§ Extracted records:
· · · · · · ·

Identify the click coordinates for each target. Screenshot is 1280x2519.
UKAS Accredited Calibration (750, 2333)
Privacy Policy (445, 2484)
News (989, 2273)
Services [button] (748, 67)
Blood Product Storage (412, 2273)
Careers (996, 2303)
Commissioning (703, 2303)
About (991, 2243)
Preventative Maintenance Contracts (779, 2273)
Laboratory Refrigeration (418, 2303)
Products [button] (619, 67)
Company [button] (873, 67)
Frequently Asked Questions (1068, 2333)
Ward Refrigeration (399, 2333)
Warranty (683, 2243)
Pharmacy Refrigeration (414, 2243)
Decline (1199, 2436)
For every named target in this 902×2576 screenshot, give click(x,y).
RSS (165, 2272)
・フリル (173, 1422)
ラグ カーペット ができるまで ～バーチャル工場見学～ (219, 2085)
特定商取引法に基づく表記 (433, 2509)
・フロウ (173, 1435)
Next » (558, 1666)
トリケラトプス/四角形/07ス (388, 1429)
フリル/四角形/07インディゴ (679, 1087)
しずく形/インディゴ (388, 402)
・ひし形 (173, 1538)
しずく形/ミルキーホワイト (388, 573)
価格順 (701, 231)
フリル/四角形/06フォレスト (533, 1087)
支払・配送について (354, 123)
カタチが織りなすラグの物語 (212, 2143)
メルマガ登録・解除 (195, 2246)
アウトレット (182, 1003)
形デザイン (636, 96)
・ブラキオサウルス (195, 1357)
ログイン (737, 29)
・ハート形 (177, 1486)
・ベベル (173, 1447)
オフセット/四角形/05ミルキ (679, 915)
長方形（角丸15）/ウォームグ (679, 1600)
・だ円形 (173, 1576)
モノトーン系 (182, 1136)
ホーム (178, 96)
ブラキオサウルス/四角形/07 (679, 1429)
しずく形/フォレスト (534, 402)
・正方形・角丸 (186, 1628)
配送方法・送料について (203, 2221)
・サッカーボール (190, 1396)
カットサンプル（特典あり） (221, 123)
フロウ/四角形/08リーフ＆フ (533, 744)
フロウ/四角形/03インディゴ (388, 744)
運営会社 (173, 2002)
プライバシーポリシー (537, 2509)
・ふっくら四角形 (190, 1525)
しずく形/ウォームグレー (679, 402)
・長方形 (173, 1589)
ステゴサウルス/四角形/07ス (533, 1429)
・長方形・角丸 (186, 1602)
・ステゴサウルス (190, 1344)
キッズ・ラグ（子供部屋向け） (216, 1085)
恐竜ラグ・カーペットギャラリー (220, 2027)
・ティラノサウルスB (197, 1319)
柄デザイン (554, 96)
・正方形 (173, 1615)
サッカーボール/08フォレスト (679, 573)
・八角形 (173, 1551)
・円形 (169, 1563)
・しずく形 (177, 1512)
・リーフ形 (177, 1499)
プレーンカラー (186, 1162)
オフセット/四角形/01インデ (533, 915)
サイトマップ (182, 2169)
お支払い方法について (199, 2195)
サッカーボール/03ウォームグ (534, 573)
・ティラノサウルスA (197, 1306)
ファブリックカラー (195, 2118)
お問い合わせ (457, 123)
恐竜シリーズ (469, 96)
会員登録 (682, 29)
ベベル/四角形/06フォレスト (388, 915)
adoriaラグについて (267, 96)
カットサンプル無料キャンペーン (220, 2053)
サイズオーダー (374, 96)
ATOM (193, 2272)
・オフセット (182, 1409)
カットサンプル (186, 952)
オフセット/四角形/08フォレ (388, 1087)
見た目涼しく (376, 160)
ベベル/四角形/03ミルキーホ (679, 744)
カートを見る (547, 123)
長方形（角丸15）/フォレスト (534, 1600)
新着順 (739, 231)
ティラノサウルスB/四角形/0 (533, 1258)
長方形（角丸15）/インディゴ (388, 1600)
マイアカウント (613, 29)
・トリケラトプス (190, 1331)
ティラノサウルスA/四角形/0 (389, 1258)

· · · · · · ·

§ WORK INSTRUCTION: What is needed is a verbatim copy of every line in the records above from the one containing "しずく形/フォレスト (534, 402)" down to the one containing "しずく形/ウォームグレー (679, 402)", both included, and nothing more.

§ ANSWER TO THIS EXERCISE:
しずく形/フォレスト (534, 402)
・正方形・角丸 (186, 1628)
配送方法・送料について (203, 2221)
・サッカーボール (190, 1396)
カットサンプル（特典あり） (221, 123)
フロウ/四角形/08リーフ＆フ (533, 744)
フロウ/四角形/03インディゴ (388, 744)
運営会社 (173, 2002)
プライバシーポリシー (537, 2509)
・ふっくら四角形 (190, 1525)
しずく形/ウォームグレー (679, 402)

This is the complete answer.